> _GOAL OF THE EXERCISE_: Return the data that follows exactly as it appears. Pictures do not belong in the copy.

> _EXTRACTED MATERIAL_:
────
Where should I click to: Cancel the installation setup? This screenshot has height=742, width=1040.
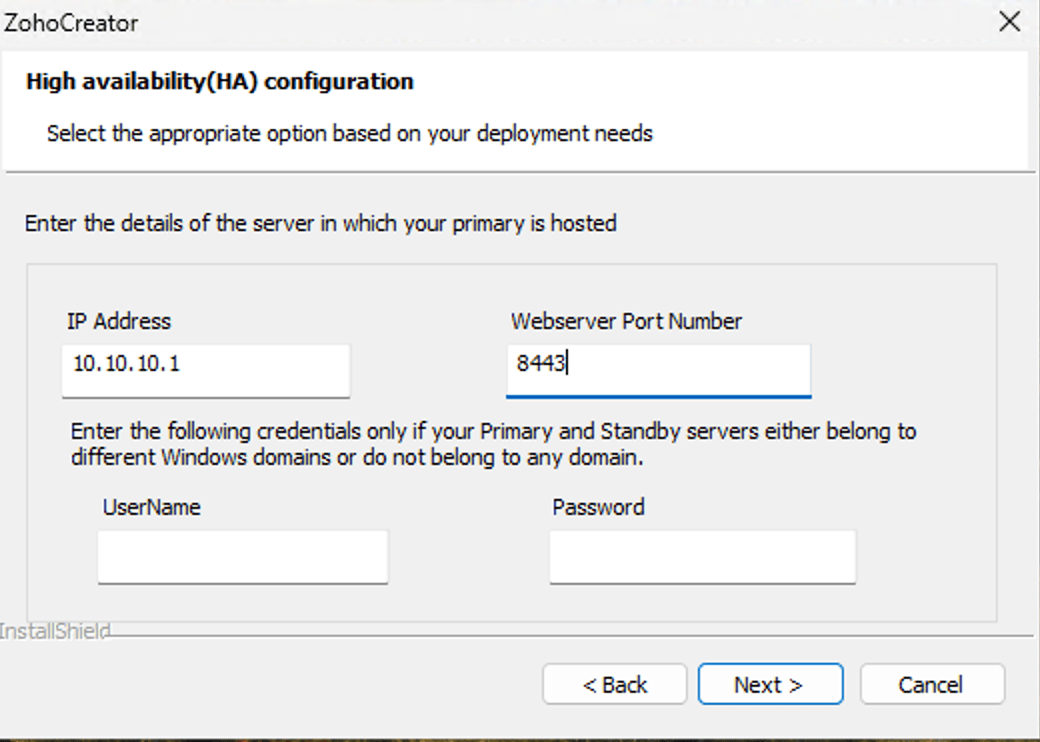pos(931,685)
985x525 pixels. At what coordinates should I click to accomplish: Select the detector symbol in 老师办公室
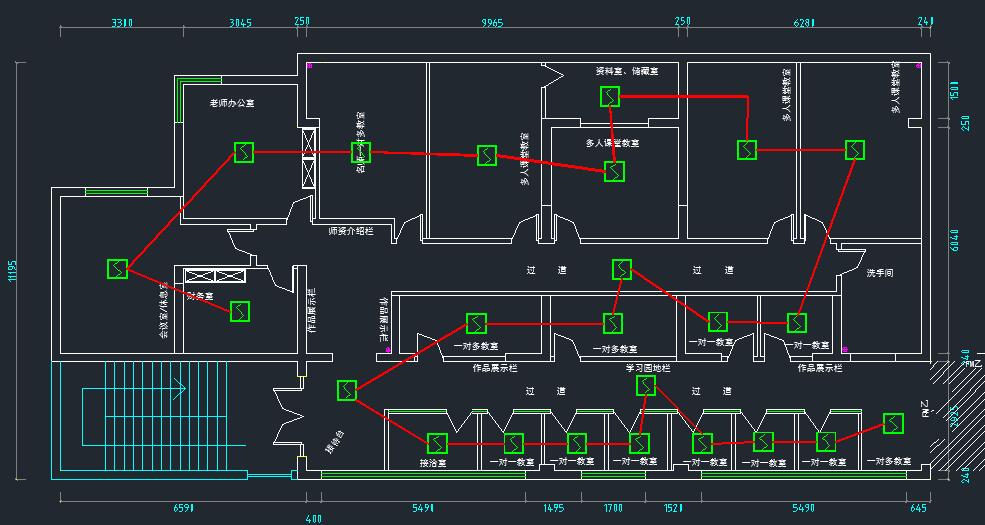(244, 152)
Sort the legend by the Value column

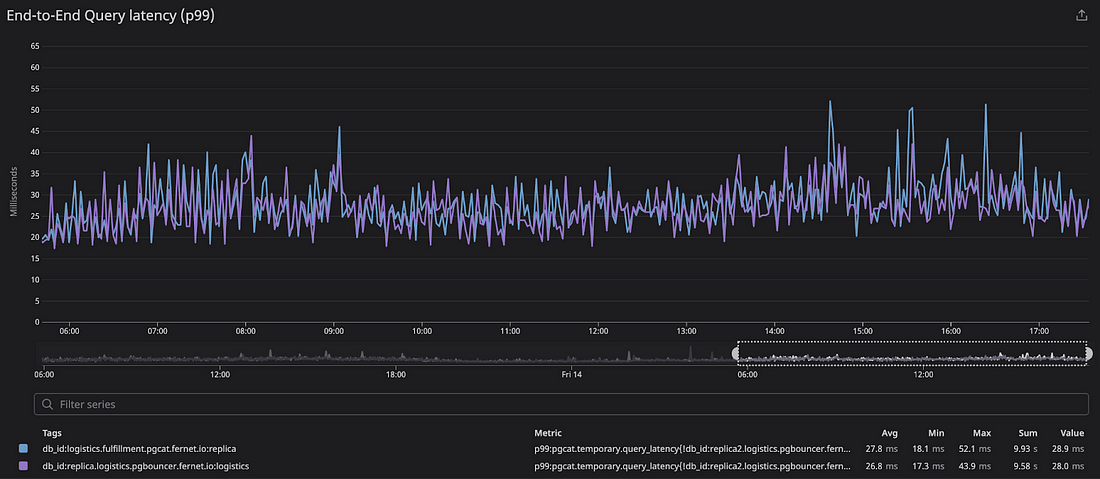pos(1072,433)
────
> _RESPONSE BELOW_:
Where should I click to: Cancel the installation setup? This screenshot has height=742, width=1040.
pos(931,685)
985x525 pixels. At what coordinates should I click to accomplish: Select the detector symbol in 老师办公室
(244, 152)
Sort the legend by the Value column

pos(1072,433)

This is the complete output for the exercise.